The Blue Earth River is 50 percent wider along its entire length than it was seven decades ago, largely because a generation of artificial drainage on the surrounding landscape has doubled the flow of water coursing between its soft banks.
It's one of many Minnesota rivers that has seen a significant increase in flow, and all of which are sending millions of tons of dirt and pollution downstream to the Mississippi River and its tributaries. Those turbid rivers, in turn, are scouring their banks, accelerating a natural geological process that could fill the top third of Lake Pepin with dirt within the century.
The research, published online last week, is just the latest to paint a picture of how agriculture and, more recently, rising commodity prices are changing the Midwestern landscape in significant ways. Since 2006 farmers have converted 350 square miles of Minnesota grassland into row crops, according to a new review of land and satellite data by scientists at South Dakota State University.
Altogether, the five western Corn Belt states lost a total of 2,000 square miles of pasture, grassland and prairies between 2006 and 2011 — much of it on environmentally sensitive or poor agricultural land, the review found. More than a third of it was land that, without drainage, would have been too wet to farm, said Christopher Wright, the author of the study published in Proceedings of the National Academy of Sciences.
"It raises alarms on how to protect what's left," he said.
Drainage in the Minnesota River valley has been a contentious issue for years.
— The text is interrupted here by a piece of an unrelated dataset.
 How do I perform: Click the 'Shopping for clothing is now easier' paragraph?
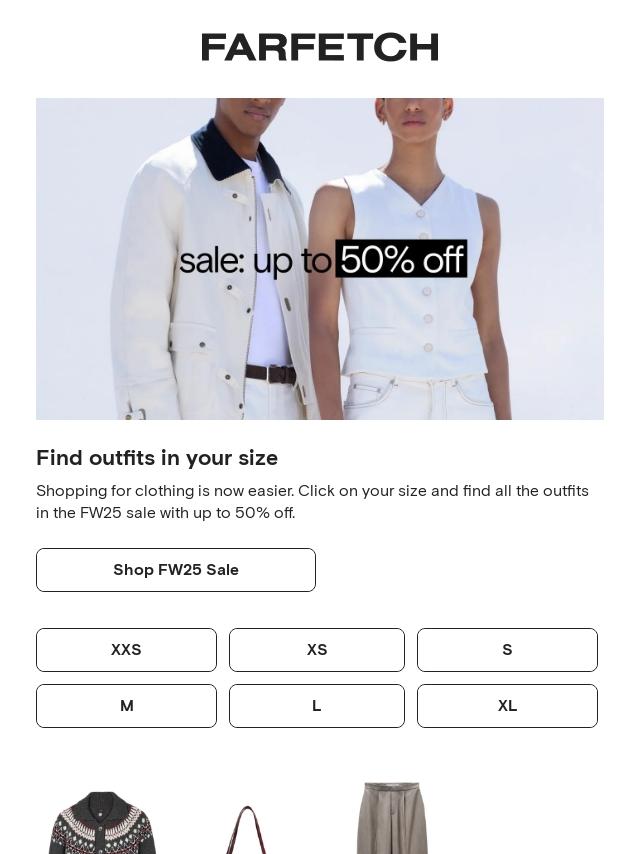click(312, 502)
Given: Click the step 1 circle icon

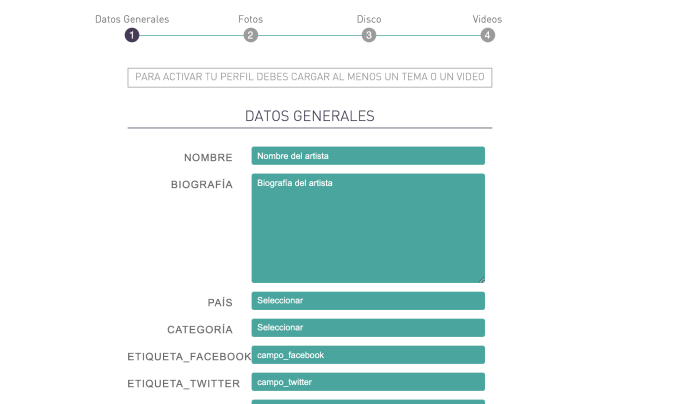Looking at the screenshot, I should (132, 35).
State regulators are at the tail end of a multiyear effort to identify the sources of pollution and sediment that are contaminating the lower end of the Mississippi River, and to develop a plan to fix it.
Conservationists, scientists and farmers debate whether the rise in river flows is from more rain, which has increased substantially in recent decades, or from the agricultural drainage that whisks water off the land.
"If you don't know what the cause is, you can't devise policy," said Whitney Clark, executive director of Friends of the Mississippi River.